In late May, Zhou applied for an internship with Viktor & Rolf and attached his portfolio, which contained images from a project with illustrator Lizzi Shin that showed models with bizarre, doll-like heads wearing voluminous clothing. Zhou ended up getting turned down for that internship because he didn’t have the correct passport, which is nothing out of the ordinary.
But when Viktor & Rolf showed in Paris just a few weeks later, 21-year-old Zhou was shocked. Their designs, with the massive, exaggerated doll heads and that voluminous, tent-liked clothing, looked eerily familiar to the designs in his portfolio.
“It made me feel so nervous, when I was seeing that collection,” Zhou said in an interview. “The thing is: It looks like mine, but also they changed a lot of it, so I’m really not so sure.
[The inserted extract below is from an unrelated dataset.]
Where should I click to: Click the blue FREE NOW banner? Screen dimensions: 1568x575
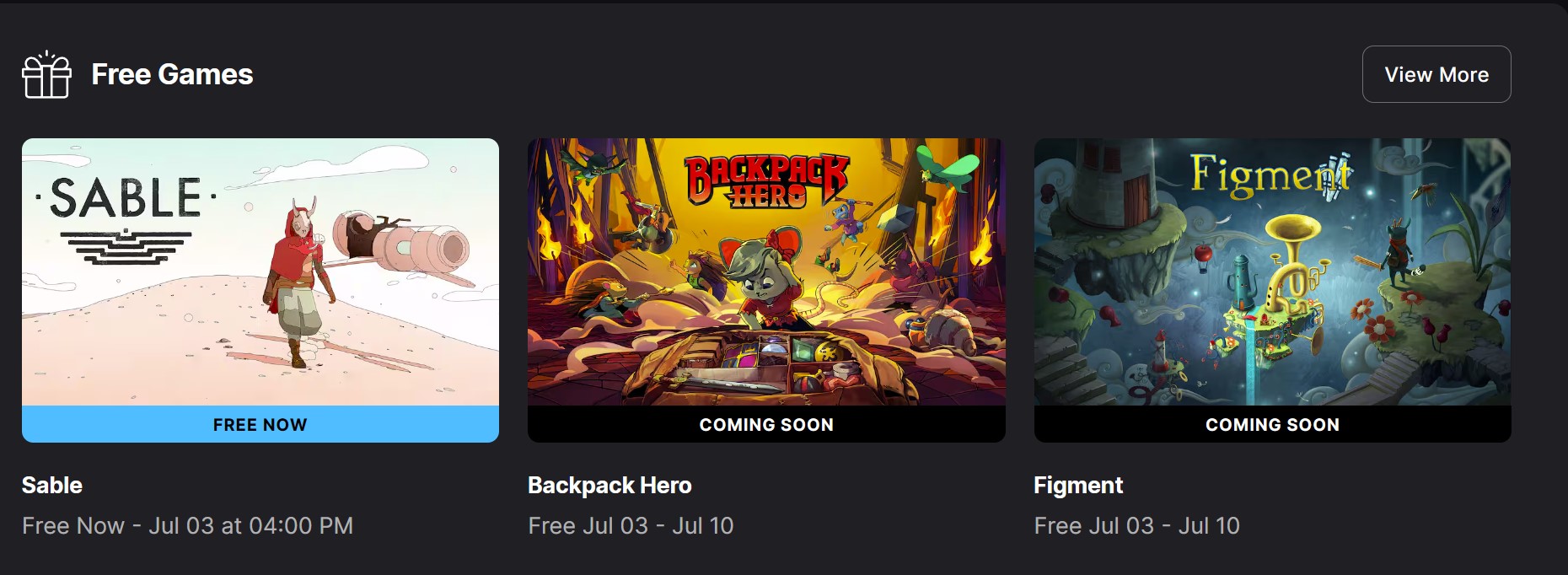click(260, 424)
I cannot accuse them of directly copying, but it looks like my idea, because of the silhouette and the proportion. It was so similar, so I decided to speak out.”
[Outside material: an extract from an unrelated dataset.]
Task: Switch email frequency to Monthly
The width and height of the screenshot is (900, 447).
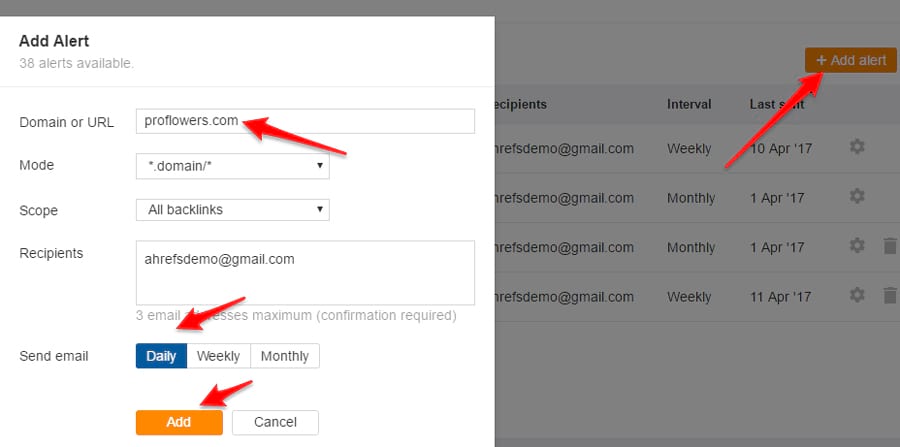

In a Facebook post outlining his claim, which shows pictures from his portfolio and emails with Viktor & Rolf, he wrote that he’s not simply accusing the designers of copying him but is rather trying to stand up for young people like him, who may risk having their work exploited when sending out their portfolios.
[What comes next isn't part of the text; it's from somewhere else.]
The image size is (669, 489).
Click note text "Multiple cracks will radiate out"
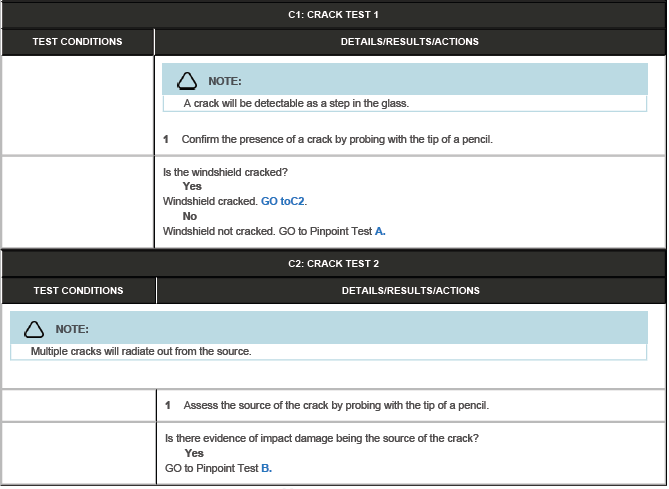[x=140, y=351]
“On July 5, when I saw their new collection, it had left me completely shocked,” Zhou wrote on Facebook. “Not accusing them of copying, however I do have a feeling that as young designers our right cannot be fully protected in the fashion industry. Sending portfolios is required for us to get internships. When does that become a dangerous process for us to do? And how big of the possibility would be for them to have a similar design, which they have never done before, after my work is on their file.”
“It’s not only about me,” he wrote on. “This is about all the young designers. This is about new talents, and this is about new creativity. Design students can be hopes for the future, but they can most likely be victims exploited by big companies. It is unacceptable for an established creative company not to credit the original ideas.”
In response to Zhou’s claims, Viktor & Rolf, who have been inspired by dolls before, have already issued a statement of their own.
“For all seasons, all the Viktor & Rolf development and designs are entirely done by the Viktor & Rolf [designers] and the Maison,” a Viktor & Rolf spokesperson told Women’s Wear Daily.
To that, Zhou doesn’t really want to argue. “They have their own freedom of speech. When people see it, I think they will have their own judgment,” Zhou said. “What’s the goal of attending fashion school? I just want to create something original that no one has created before.”
“If we don’t speak up, the industry will never learn their lesson,” Zhou concluded. “I don’t want want this to happen to anyone else. We can’t let this happen to any more students.”